The court switched to the “Odyssey” case management system Friday. The system is already used by other courts in the state.
Other cases accessible to the public online will be felony cases less than two years old and misdemeanor cases going back five years. For older cases, the public will have to visit the courthouse in person.
A Journal story on Saturday failed to report the exception for domestic violence and DWI cases, which means they are not restricted to the two-year or five-year limit.
The story also left the impression that Metro Court had decided to make the change, when in fact it was a decision by the Administrative Office of the Courts. Metro Court Chief Judge Julie Altwies said at a recent press conference that judges are concerned, according to KRQE-TV.
“There are a thousand reasons people need to have information about prior cases,” she said. “Not to mention that the judges need it.”
Altweis did not respond to Journal calls for either the original story or this story.
The switch comes at the cost of online public access, said Greg Williams, an attorney for the New Mexico Foundation for Open Government.
The old system, “AS-400,” has been used for several decades and has been prone to lapses, Arthur Pepin, director of the state Administrative Office of the Courts, has said.
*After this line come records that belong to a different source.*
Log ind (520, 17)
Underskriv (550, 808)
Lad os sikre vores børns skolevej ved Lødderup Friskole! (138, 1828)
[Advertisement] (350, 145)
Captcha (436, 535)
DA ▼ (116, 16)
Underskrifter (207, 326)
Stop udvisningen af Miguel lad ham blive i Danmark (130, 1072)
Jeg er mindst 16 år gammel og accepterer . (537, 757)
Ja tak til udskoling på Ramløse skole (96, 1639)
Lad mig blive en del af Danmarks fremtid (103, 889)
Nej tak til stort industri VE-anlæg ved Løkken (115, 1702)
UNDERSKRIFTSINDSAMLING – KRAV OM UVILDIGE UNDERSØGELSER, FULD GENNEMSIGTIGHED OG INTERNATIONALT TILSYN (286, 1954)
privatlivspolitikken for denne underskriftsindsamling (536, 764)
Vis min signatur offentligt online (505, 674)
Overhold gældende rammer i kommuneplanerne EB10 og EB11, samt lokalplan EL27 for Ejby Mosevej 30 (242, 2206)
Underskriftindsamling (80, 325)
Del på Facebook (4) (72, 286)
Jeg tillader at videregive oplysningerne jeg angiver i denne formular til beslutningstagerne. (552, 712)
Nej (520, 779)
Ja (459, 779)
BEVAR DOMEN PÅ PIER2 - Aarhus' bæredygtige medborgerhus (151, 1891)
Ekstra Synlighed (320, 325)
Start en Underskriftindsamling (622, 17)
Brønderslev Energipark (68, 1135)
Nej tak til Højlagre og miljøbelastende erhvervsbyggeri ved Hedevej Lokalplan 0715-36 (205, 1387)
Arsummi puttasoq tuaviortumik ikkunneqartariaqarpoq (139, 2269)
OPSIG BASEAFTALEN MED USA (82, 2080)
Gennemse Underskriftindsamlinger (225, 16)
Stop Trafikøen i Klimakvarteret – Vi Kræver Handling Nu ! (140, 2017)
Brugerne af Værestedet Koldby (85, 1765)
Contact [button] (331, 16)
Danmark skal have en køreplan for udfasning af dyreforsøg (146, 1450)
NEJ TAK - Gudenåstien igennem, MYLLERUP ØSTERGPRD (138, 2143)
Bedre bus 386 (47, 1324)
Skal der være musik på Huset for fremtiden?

He said Odyssey will not carry older cases because of the time and money that would be required.
Williams said Monday even though DWI and domestic violence cases will still be available online, the vast reduction in the amount of other information harms the public interest.
“FOG understands that it is the (Administrative Office of the Courts) and not the Metro Court that is making the decision regarding removing access from the old computer system,” Williams said. “Regardless of the decision maker, our interest is in maintaining access to the records.”